begin Task input

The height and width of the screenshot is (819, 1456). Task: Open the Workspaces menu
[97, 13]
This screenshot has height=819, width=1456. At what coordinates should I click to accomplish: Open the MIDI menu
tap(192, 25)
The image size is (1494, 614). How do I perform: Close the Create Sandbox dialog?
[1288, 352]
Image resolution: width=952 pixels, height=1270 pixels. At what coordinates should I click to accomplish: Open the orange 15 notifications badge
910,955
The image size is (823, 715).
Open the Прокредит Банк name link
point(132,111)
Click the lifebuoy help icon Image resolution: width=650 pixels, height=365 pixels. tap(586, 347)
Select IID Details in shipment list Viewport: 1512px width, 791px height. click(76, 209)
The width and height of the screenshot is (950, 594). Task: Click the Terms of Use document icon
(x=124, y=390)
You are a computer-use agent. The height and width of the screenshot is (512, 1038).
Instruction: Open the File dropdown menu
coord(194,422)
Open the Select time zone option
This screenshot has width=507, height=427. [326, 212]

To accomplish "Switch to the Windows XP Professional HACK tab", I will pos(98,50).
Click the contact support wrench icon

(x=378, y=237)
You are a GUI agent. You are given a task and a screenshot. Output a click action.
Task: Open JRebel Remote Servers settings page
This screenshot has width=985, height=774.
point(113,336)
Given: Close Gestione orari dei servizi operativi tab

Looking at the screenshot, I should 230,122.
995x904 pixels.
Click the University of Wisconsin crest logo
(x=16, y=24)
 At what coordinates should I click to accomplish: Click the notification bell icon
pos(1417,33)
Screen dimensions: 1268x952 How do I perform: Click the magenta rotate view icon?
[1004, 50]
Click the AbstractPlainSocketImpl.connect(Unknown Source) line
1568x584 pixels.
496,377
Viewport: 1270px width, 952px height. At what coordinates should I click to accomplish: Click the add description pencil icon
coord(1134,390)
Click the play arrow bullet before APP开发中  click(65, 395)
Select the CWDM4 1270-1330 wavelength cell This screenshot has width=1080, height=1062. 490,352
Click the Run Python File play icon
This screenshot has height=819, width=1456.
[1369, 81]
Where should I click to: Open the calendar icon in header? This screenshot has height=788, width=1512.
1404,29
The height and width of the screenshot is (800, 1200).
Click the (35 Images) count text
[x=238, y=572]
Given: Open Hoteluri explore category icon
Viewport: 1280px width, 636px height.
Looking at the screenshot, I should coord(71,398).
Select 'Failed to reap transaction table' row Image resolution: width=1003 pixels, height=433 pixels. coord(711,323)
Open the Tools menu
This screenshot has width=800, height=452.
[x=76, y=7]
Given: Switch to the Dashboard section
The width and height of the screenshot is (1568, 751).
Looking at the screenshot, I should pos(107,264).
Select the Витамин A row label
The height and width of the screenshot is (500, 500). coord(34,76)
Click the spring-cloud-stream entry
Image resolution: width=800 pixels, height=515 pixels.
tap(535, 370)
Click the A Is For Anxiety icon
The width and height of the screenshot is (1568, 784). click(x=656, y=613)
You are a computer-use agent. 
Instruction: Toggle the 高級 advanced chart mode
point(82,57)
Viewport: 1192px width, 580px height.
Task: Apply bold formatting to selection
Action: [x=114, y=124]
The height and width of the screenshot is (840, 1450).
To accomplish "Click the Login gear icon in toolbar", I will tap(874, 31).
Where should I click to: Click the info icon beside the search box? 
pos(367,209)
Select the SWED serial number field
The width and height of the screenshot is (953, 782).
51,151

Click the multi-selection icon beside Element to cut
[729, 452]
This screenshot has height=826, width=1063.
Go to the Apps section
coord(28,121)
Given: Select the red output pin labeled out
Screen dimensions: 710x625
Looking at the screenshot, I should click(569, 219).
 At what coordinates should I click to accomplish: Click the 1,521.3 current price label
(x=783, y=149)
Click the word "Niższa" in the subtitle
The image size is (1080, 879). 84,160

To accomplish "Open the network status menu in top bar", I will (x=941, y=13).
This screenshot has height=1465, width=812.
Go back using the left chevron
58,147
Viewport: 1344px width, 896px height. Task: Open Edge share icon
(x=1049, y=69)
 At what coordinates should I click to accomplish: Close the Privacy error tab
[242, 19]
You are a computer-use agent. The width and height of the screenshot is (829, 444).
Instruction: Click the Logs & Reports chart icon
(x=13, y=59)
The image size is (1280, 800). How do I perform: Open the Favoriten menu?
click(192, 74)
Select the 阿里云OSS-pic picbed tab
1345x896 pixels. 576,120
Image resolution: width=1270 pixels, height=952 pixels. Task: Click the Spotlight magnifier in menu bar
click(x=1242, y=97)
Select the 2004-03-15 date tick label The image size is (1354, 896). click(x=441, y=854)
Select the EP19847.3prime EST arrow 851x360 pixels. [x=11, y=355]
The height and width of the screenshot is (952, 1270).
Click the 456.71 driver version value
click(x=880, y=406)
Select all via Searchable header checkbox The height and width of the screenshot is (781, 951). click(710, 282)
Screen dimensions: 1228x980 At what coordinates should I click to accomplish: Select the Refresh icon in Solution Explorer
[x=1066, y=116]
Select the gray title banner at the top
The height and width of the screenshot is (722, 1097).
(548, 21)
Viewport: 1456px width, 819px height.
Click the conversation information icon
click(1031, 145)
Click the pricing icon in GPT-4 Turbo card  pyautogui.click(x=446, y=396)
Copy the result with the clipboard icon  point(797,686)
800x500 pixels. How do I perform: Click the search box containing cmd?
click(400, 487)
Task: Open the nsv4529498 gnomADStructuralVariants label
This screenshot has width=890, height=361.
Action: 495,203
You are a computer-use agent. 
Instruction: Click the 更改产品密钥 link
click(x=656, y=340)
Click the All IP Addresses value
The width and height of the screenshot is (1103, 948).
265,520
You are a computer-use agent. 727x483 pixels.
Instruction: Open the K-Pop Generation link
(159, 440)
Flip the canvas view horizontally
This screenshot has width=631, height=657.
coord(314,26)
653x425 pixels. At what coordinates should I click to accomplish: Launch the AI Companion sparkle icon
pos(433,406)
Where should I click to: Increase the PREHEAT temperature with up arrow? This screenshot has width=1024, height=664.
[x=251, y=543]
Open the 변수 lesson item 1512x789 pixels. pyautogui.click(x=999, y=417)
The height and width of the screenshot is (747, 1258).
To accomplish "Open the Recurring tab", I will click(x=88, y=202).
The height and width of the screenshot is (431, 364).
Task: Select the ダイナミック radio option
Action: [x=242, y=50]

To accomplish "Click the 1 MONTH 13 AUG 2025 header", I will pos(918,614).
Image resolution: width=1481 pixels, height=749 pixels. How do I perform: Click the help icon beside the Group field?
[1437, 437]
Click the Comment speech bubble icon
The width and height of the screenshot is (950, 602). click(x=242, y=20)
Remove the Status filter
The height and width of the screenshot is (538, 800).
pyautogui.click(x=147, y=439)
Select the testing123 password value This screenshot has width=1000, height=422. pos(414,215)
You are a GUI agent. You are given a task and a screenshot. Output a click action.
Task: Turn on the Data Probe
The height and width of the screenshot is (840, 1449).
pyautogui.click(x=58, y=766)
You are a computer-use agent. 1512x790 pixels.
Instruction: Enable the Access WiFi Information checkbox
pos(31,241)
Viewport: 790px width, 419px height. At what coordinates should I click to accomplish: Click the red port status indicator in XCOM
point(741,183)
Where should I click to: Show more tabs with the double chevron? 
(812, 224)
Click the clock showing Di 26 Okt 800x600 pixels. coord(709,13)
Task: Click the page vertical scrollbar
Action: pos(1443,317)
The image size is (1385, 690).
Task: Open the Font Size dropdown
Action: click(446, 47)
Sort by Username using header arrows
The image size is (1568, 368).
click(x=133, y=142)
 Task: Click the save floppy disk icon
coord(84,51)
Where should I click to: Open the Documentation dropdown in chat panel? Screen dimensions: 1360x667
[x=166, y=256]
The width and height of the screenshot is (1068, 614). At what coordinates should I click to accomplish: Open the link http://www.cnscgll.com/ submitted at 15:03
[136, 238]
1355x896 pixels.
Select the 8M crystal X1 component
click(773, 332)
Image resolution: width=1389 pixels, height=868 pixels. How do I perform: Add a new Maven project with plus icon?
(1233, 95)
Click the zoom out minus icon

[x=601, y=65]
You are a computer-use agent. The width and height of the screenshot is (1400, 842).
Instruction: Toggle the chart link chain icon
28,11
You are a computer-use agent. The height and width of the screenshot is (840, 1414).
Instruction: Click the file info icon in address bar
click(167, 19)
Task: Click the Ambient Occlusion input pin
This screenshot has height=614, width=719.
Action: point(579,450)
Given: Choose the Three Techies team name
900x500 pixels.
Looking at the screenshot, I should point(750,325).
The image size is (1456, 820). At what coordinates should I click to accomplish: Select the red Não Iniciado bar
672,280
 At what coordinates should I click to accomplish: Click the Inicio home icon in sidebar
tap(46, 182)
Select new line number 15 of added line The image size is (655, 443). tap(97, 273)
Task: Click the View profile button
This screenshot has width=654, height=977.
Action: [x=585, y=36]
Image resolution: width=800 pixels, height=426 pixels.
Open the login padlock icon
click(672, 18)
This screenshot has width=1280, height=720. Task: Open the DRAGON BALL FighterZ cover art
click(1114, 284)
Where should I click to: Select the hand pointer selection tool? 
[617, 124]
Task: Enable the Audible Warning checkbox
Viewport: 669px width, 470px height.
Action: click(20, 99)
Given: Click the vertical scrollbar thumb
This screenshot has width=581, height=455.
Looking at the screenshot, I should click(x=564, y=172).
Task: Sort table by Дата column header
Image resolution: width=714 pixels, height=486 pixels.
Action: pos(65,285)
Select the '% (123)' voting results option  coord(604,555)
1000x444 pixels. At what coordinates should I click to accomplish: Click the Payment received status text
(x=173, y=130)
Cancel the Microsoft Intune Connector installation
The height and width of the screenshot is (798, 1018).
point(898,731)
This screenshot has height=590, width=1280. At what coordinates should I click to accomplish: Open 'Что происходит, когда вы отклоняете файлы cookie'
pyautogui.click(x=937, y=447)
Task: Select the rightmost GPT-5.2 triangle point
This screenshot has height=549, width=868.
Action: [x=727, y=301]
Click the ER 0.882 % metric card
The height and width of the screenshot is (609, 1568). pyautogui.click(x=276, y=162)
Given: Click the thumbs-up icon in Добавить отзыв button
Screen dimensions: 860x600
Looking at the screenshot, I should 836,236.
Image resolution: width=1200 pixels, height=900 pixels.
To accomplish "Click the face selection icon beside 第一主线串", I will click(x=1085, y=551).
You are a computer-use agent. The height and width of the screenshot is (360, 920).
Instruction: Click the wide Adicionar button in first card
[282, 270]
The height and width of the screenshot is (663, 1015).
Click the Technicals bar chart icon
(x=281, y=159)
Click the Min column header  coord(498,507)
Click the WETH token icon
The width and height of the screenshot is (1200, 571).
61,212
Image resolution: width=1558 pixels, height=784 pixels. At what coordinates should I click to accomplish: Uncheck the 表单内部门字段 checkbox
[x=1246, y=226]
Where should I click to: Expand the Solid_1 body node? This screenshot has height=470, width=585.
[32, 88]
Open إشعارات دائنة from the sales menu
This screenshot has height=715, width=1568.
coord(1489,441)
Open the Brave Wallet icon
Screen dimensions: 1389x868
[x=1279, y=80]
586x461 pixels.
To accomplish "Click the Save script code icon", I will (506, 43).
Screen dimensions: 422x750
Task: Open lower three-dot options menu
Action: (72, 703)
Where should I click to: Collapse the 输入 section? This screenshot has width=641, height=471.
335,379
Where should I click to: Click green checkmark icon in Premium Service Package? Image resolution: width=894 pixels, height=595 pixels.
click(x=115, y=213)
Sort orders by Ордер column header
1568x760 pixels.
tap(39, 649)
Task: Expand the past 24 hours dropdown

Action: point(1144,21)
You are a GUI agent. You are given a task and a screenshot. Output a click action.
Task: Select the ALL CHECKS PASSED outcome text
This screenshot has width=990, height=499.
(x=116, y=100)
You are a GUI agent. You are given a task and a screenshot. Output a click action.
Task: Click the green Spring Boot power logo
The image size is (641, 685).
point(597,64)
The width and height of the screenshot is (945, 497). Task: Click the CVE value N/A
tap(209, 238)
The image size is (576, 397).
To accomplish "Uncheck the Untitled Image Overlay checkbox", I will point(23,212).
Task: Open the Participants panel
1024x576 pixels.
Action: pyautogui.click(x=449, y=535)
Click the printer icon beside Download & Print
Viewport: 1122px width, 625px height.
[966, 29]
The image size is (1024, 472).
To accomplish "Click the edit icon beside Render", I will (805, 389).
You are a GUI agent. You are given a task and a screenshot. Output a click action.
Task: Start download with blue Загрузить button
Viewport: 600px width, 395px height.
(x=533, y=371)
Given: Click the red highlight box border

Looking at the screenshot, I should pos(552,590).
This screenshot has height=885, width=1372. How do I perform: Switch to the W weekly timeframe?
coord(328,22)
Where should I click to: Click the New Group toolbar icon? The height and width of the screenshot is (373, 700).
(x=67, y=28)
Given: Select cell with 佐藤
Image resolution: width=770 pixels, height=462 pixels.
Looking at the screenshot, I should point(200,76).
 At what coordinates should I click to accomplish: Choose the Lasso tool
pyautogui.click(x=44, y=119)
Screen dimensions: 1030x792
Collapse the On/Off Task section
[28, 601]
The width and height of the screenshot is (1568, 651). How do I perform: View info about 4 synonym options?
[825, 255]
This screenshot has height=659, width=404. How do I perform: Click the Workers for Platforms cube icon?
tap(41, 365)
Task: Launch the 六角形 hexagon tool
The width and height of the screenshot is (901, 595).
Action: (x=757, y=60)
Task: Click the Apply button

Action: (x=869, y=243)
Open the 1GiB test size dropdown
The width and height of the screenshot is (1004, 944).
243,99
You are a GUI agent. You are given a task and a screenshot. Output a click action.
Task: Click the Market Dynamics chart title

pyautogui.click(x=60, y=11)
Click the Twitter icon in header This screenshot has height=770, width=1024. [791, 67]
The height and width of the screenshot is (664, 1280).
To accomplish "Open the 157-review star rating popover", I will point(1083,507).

end Task input

* _Task_
Reproduce the material without any change, from its first line down through the line that contains "(x=378, y=237)", including both of those lines.

* _Correct answer_
The height and width of the screenshot is (819, 1456). Task: Open the Workspaces menu
[97, 13]
This screenshot has height=819, width=1456. At what coordinates should I click to accomplish: Open the MIDI menu
tap(192, 25)
The image size is (1494, 614). How do I perform: Close the Create Sandbox dialog?
[1288, 352]
Image resolution: width=952 pixels, height=1270 pixels. At what coordinates should I click to accomplish: Open the orange 15 notifications badge
910,955
The image size is (823, 715).
Open the Прокредит Банк name link
point(132,111)
Click the lifebuoy help icon Image resolution: width=650 pixels, height=365 pixels. tap(586, 347)
Select IID Details in shipment list Viewport: 1512px width, 791px height. click(76, 209)
The width and height of the screenshot is (950, 594). Task: Click the Terms of Use document icon
(x=124, y=390)
You are a computer-use agent. The height and width of the screenshot is (512, 1038).
Instruction: Open the File dropdown menu
coord(194,422)
Open the Select time zone option
This screenshot has width=507, height=427. [326, 212]

To accomplish "Switch to the Windows XP Professional HACK tab", I will pos(98,50).
Click the contact support wrench icon

(x=378, y=237)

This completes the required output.